§ **Information shown**:
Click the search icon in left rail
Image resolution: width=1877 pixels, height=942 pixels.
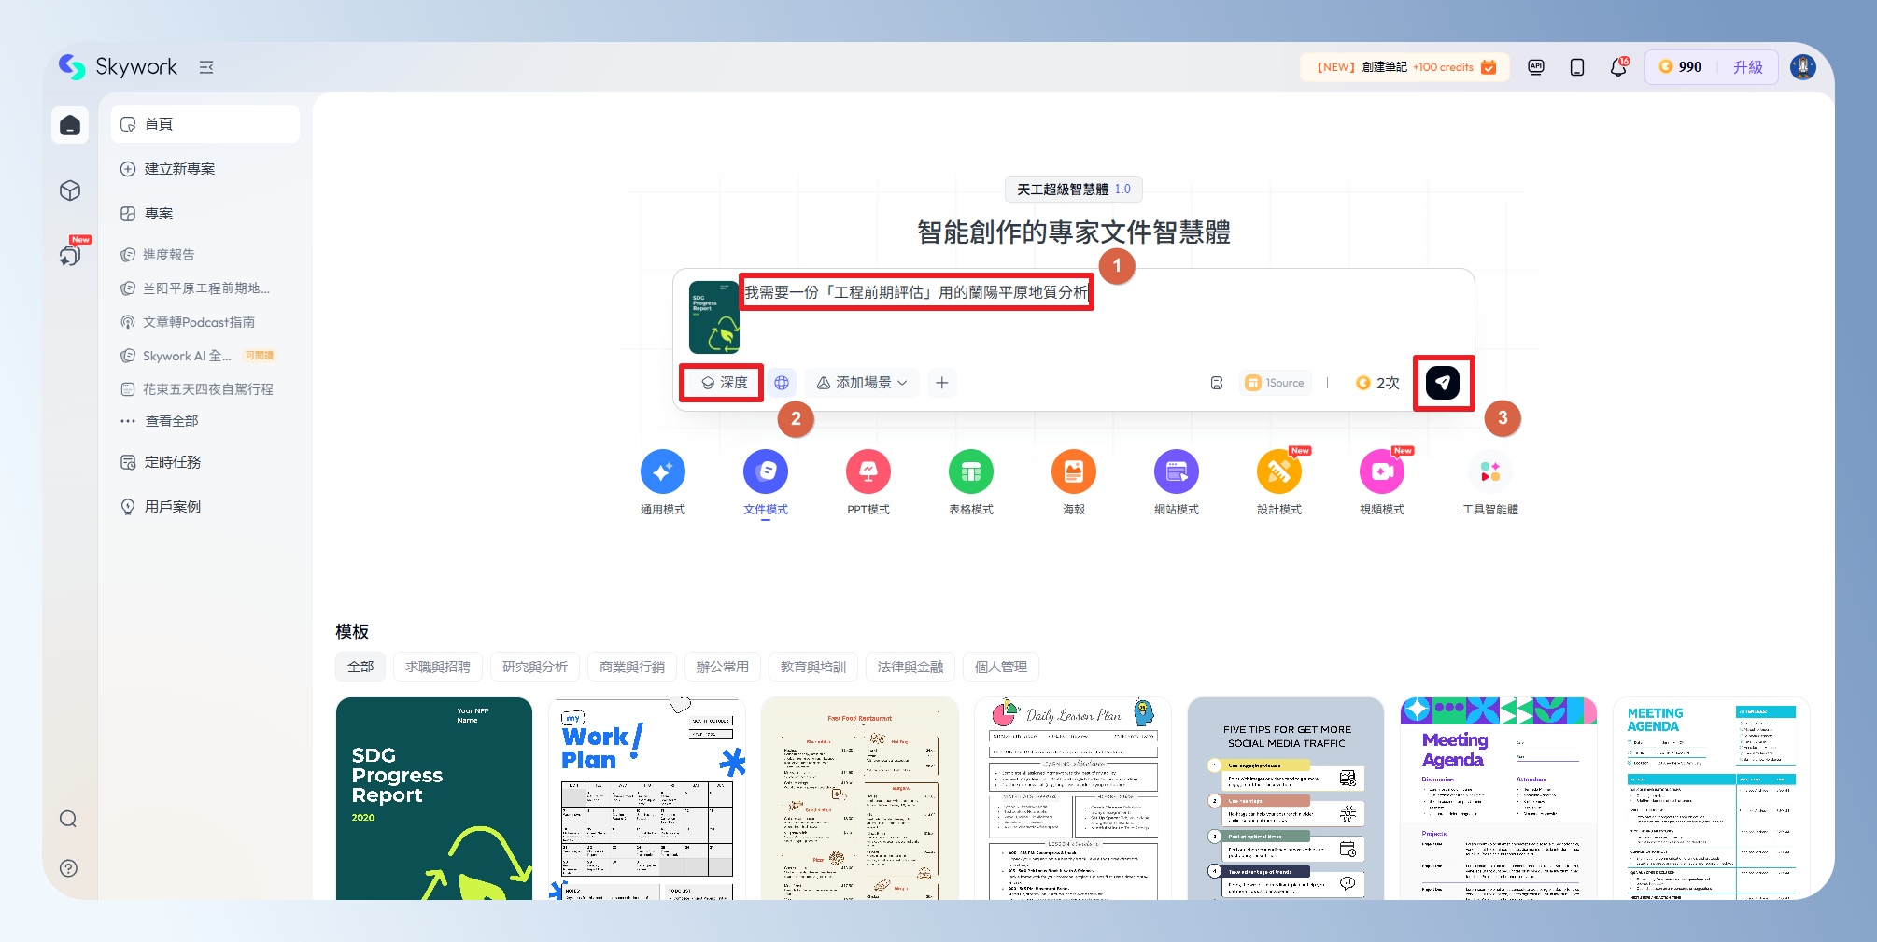[68, 819]
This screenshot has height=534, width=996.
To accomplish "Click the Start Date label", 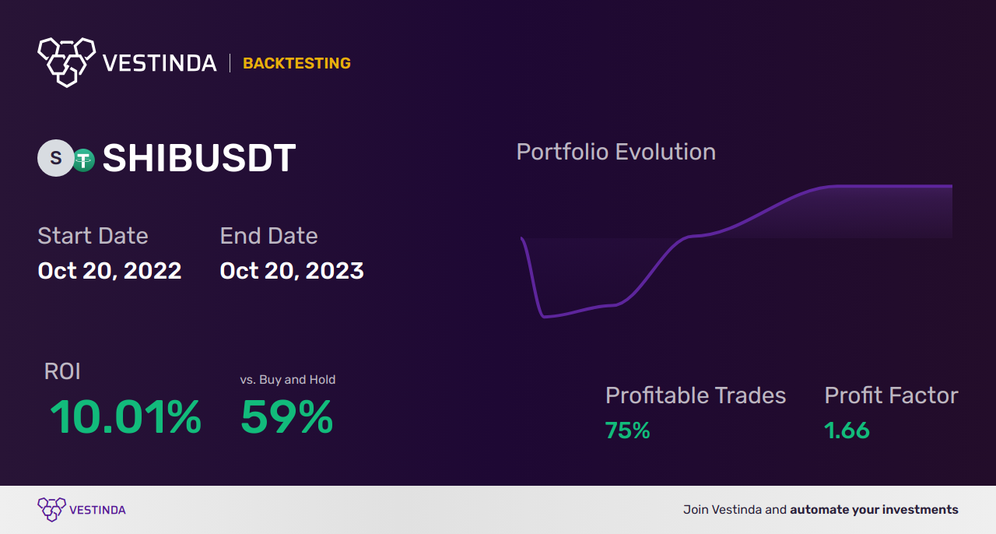I will tap(93, 236).
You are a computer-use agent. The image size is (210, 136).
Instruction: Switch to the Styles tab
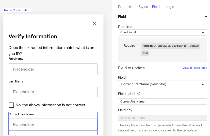(143, 7)

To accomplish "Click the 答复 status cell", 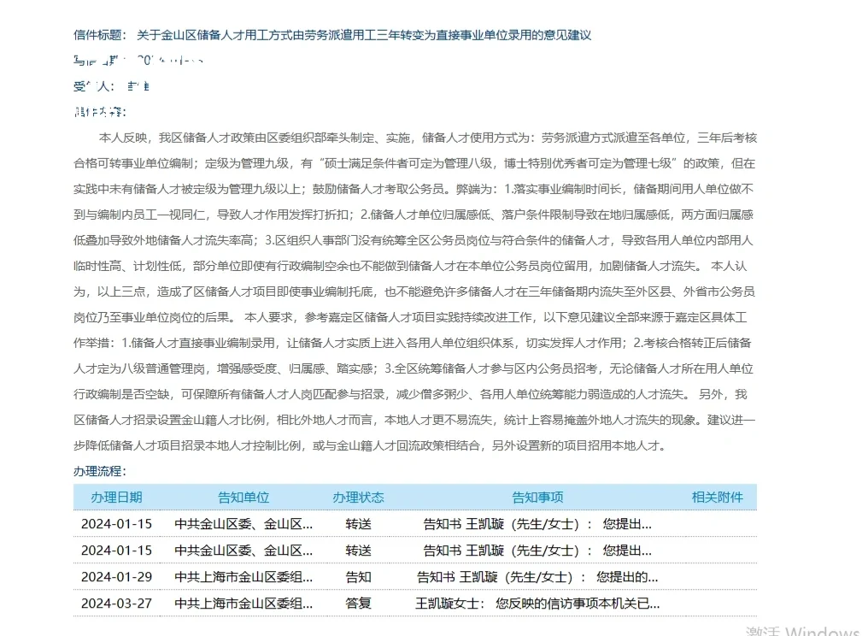I will [x=359, y=604].
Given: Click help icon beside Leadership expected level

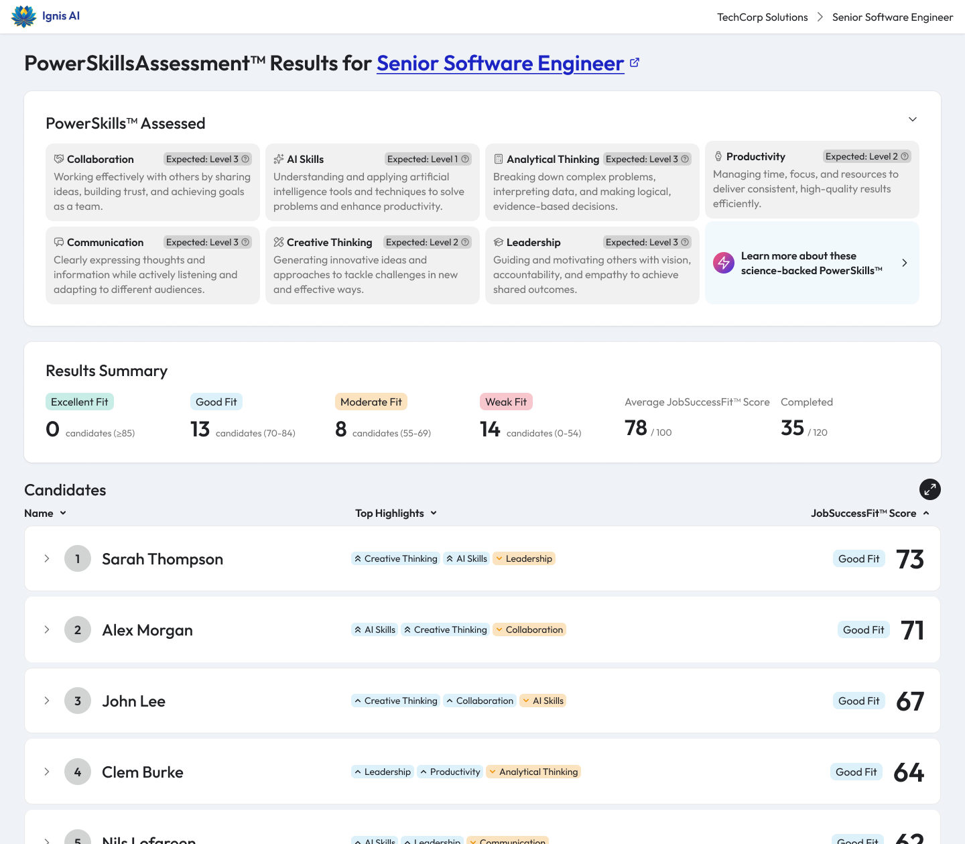Looking at the screenshot, I should (685, 242).
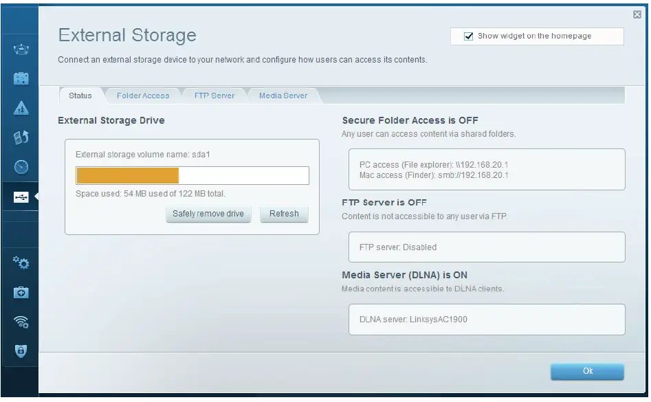Click the Safely remove drive button

click(208, 214)
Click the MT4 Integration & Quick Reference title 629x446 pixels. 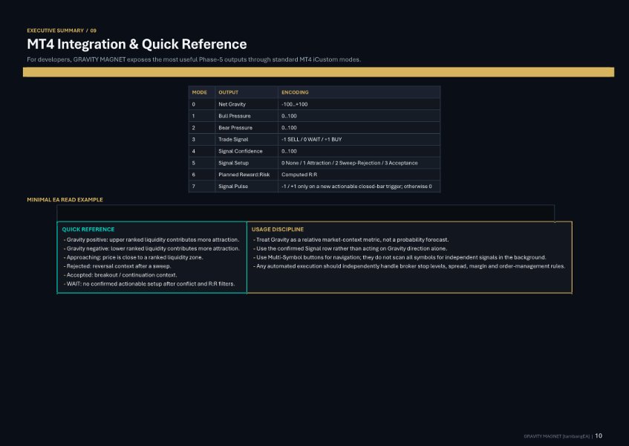(137, 44)
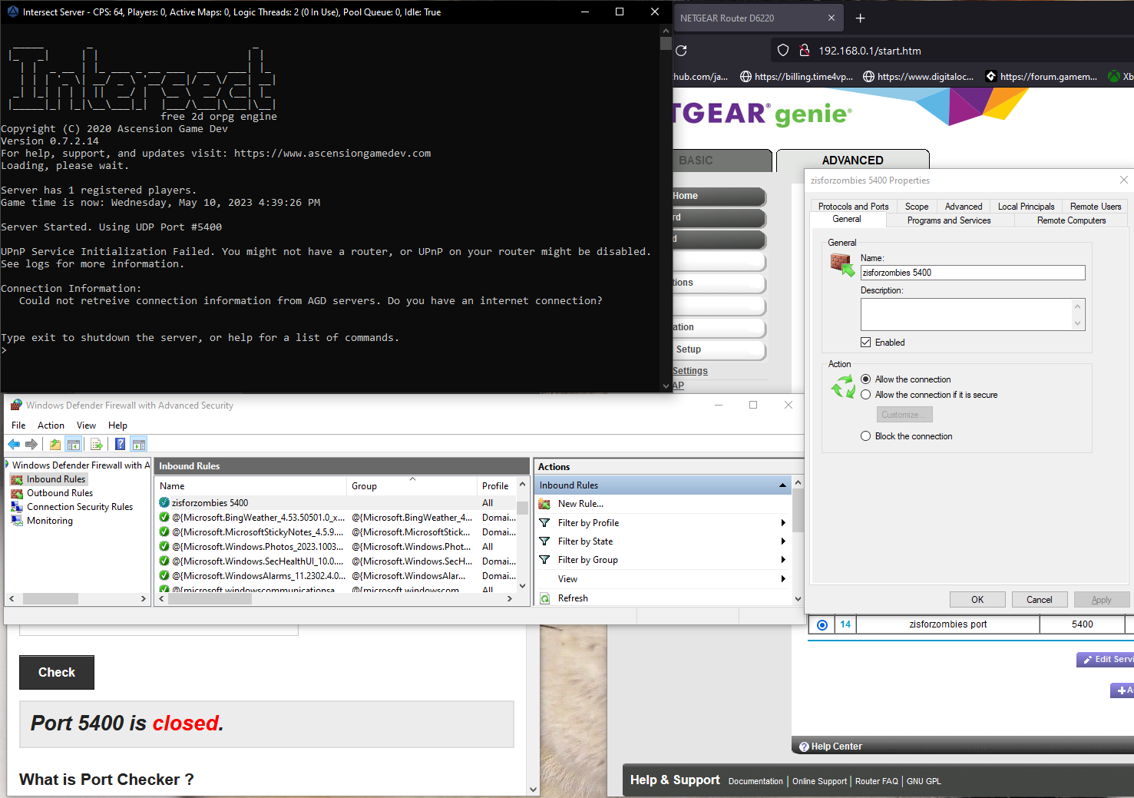
Task: Open the Router FAQ link
Action: point(876,781)
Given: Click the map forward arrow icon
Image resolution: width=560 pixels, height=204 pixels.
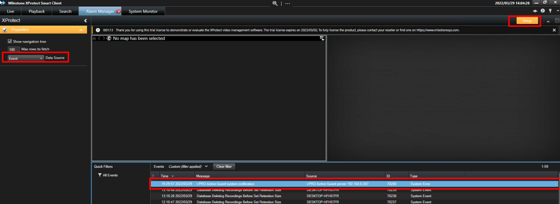Looking at the screenshot, I should point(103,39).
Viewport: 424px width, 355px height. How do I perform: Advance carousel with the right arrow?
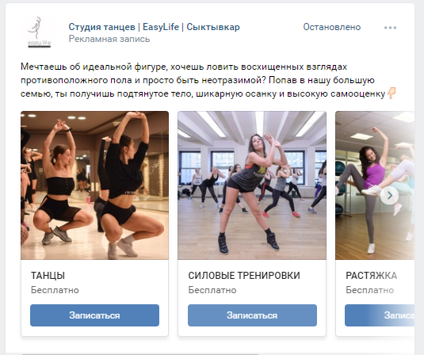tap(389, 195)
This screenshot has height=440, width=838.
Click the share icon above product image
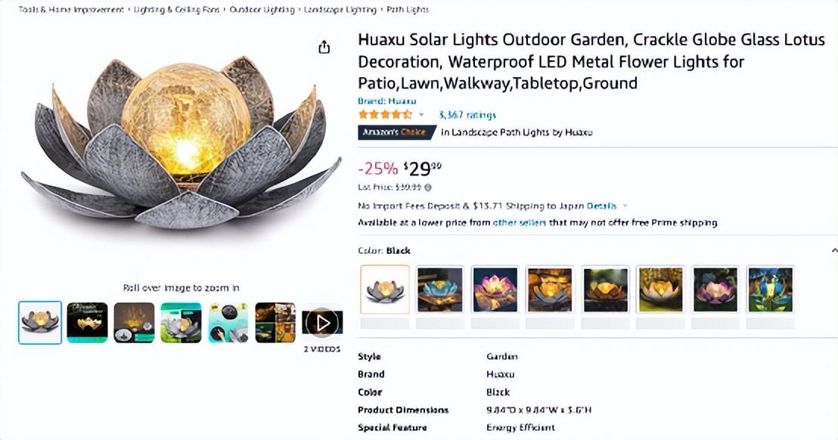324,48
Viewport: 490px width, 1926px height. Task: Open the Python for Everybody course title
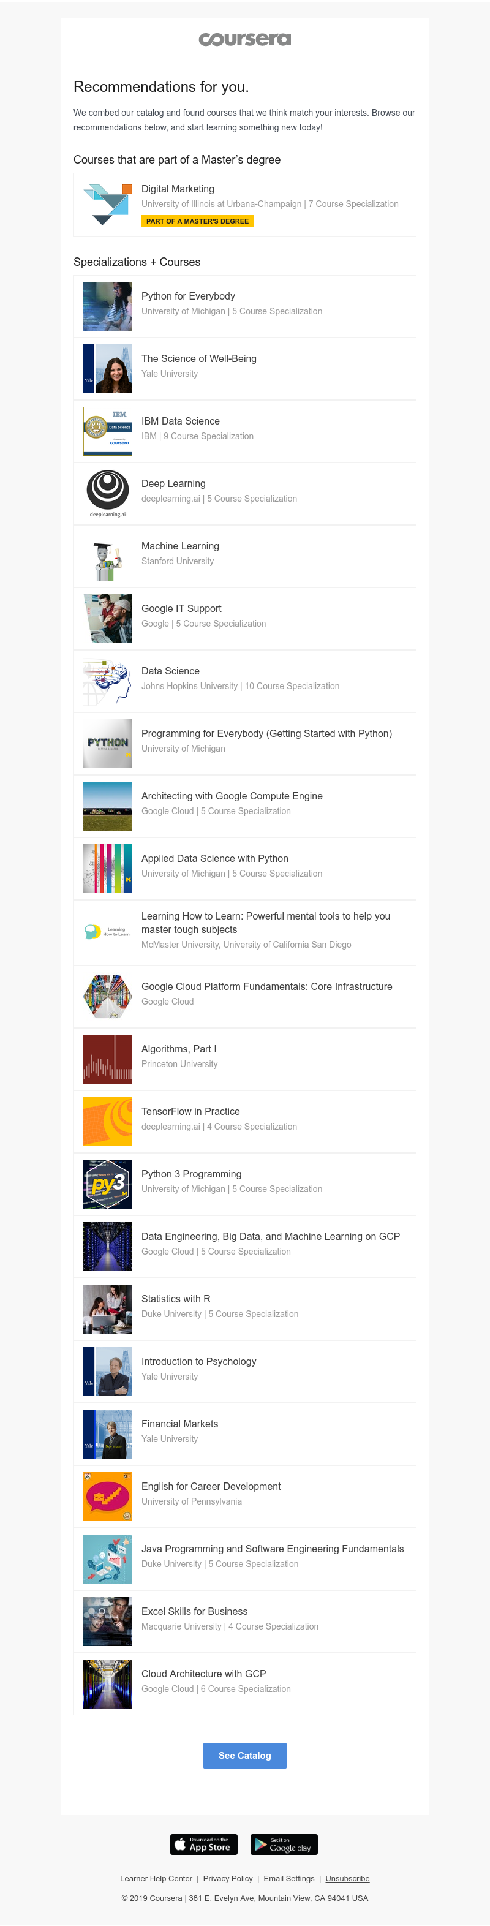coord(188,296)
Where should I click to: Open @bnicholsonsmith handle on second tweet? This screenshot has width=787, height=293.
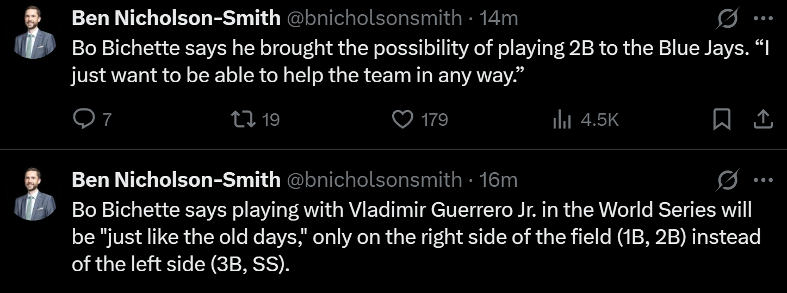click(x=373, y=179)
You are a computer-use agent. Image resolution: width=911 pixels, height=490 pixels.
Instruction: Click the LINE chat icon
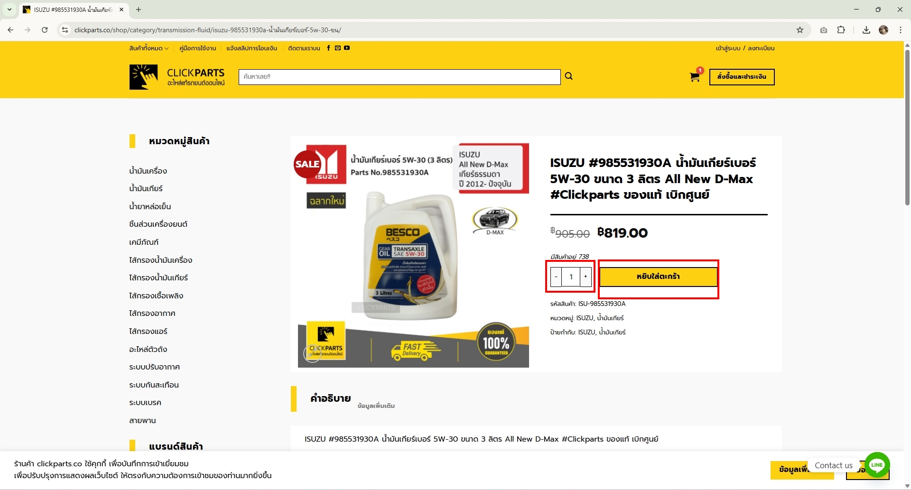pos(877,465)

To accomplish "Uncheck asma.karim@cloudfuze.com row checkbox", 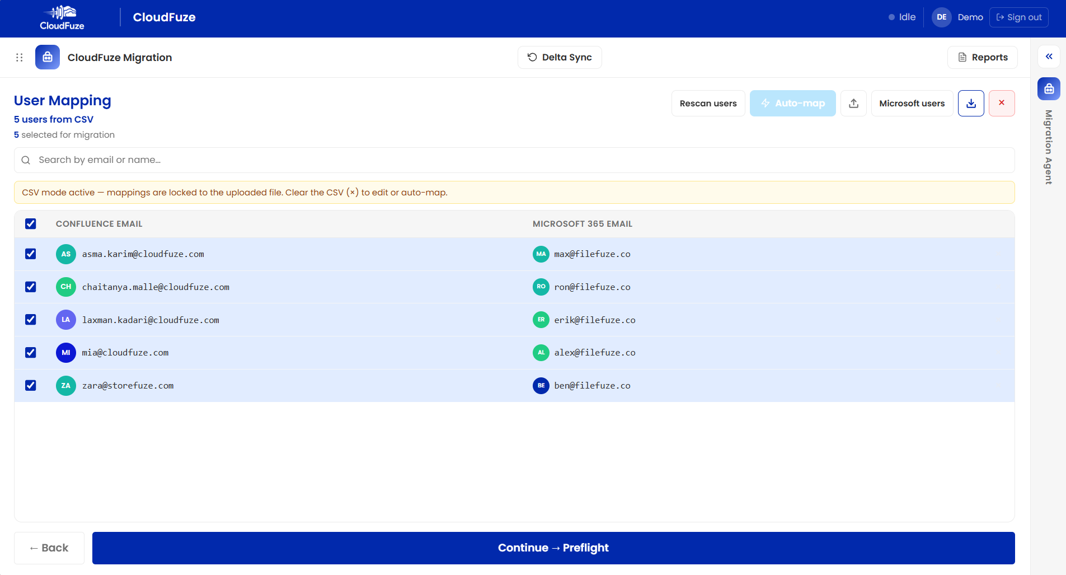I will (x=31, y=254).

§ **Instructions to follow**:
In the records above, some lines hold the word "agent". Say how many, and nothing more.

§ **Response to the task**:
2